Ответчицы сидят отдельно. Никто не поставил здесь «скамью подсудимых», и никто не указывал им их место. Но как-то само собой получилось, что они обособились.
Вот-вот должны подъехать еще две звеньевые, и в ожидании их кое-кто из женщин, отодвинувшись в сторону, закусывает: время-то обеденное. Другие негромко толкуют между собою о предстоящем суде.
— Суд, слово-то какое, — горестно говорит пожилая колхозница. — Глаза бы от стыда полопались.
— Да ведь это какие глаза, — возражают ей. — Если хрустальные, они сразу лопаются, а иные, как фары, хоть на столб налетят — не сразу расколются.
В соседней группе разбитная женщина допытывается:
— Имеем мы полное право судить? У дедушки, помню, было присловье: «Суди меня судья губернска, я не баба деревенска».
— Эка, вспомнила, — обрывают ее смехом.
Рядом журчит низкий переливчатый голос:
— И собой не хвалюсь, и людей не хаю...
Навстречу ему напористо взлетает:
— Нет, ты, Дарья, тут не права, в корне не права.
Председатель товарищеского суда, заведующий свинофермой Федор Егорович Болычев, Матрена Федоровна, Иван Харитонович и несколько женщин садятся рядком напротив всех остальных. Вот тут для них принесли было из тракторного вагончика скамью, но судья отодвинул ее в сторону, чтобы «не возвышаться над народом».
Председатель объявляет заседание открытым. Он соообщает, что в суд поступило заявление от совета бригады на женщин, уклоняющихся от колхозных работ.
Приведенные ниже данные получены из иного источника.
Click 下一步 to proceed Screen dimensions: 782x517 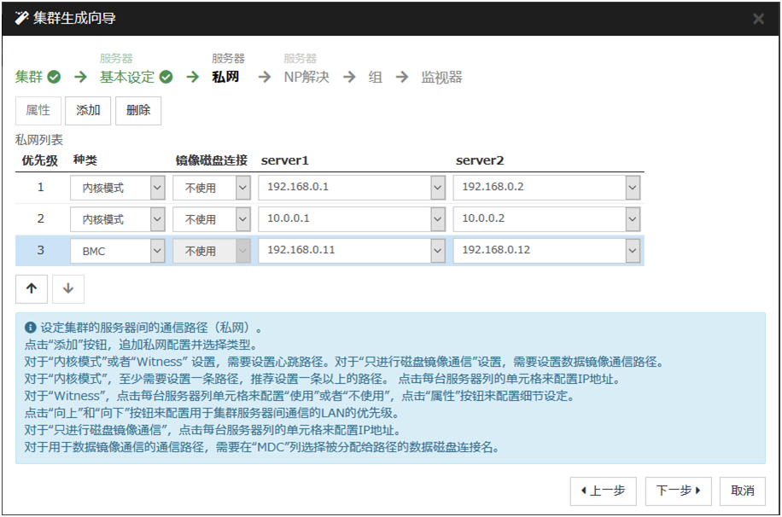[x=679, y=491]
Оглашает это заявление, потом поочередно дает слово ответчицам:
— Аграфена Михайловна, просим вас объяснить суду...
Поднимается рыхлая, расплывшаяся женщина. О таких в народе метко говорят — квашня.
— У меня гипертоника, — ноет она, — я глюкозу летось укалывала!
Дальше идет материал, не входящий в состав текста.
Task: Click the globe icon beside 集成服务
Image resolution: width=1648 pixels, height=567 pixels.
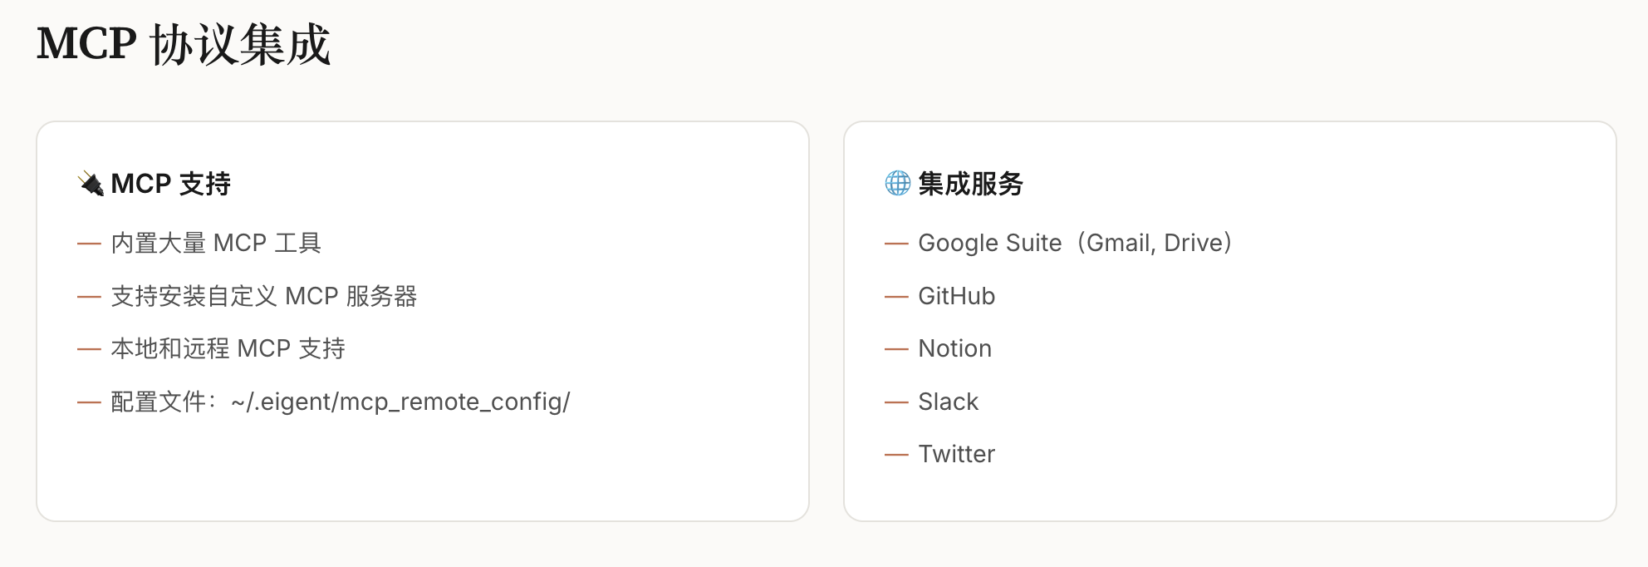Action: coord(898,183)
И снова — плюх на свой расстеленный на траве ватник. В рядах колхозниц смех. Все знают причину Груниного недуга.
— Блины надо поменьше маслить... Пироги пореже печь, — раздаются голоса.
— Как ты, Груняша, столько тела на себе носишь? Ты потрудись на свеколке, немного скинешь: тебе легче будет, — серьезно, сочувственно советует та колхозница, что говорила о стыде.
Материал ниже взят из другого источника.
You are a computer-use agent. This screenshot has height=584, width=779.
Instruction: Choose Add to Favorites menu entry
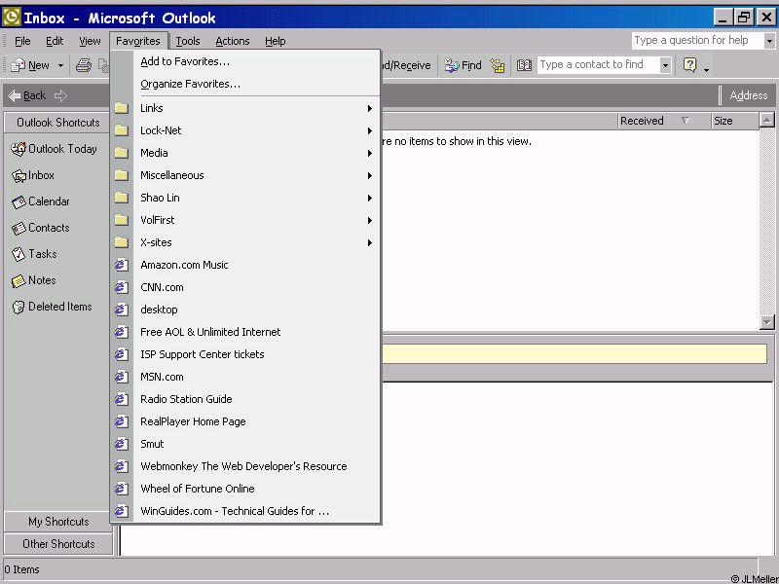(185, 61)
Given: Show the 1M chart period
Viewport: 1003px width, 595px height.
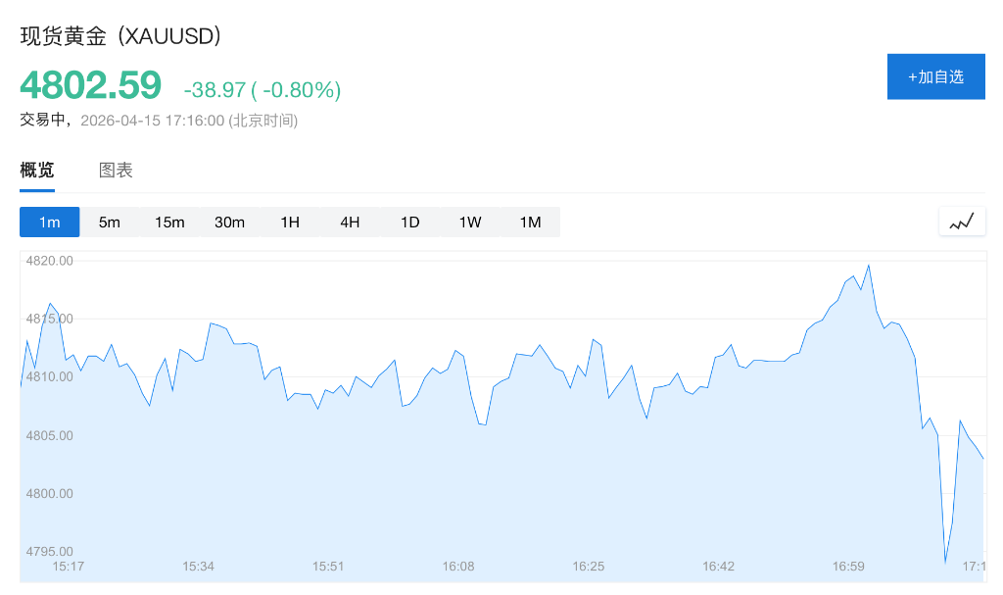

Федор Егорович звенит гаечным ключом о какую-то железку. Встает для объяснений Наталья Яковлевна. Она явно прибедняется, оделась во все старое, говорит невразумительно.
Третья ответчица — Ирина Михайловна — сразу начинает плакаться:
— Все на меня, как на мокрую мышь... Я живые мощи, меня ветром качает.
Тут председатель суда дает справку, что сегодня, когда за нею заехали, эта женщина, которую «ветром качает», таскала кирпичи, готовясь класть новую печь. А Иван Харитонович добавляет, что ведерные чугуны с картошкой для свиней ее тоже не обременяют. Но если войдешь ненароком и она увидит «начальство», чугун, будто самосвал, так и опрокидывается на загнетку. У Ирины Михайловны внезапный прострел в пояснице. Вопит, хоть «скорую помощь» вызывай.
— Это ее повадка... Артистка... Любит представления разыгрывать, — перешептываются женщины.
Слово предоставлено Куманикиной Лидии Сергеевне. Но Лида не встает: должно быть, она к новой своей фамилии не привыкла и по отчеству ее еще никогда не называли. Соседка слегка толкает ее. Лида вскакивает. Лицо залито жарким румянцем: ну прямо лазорев цвет!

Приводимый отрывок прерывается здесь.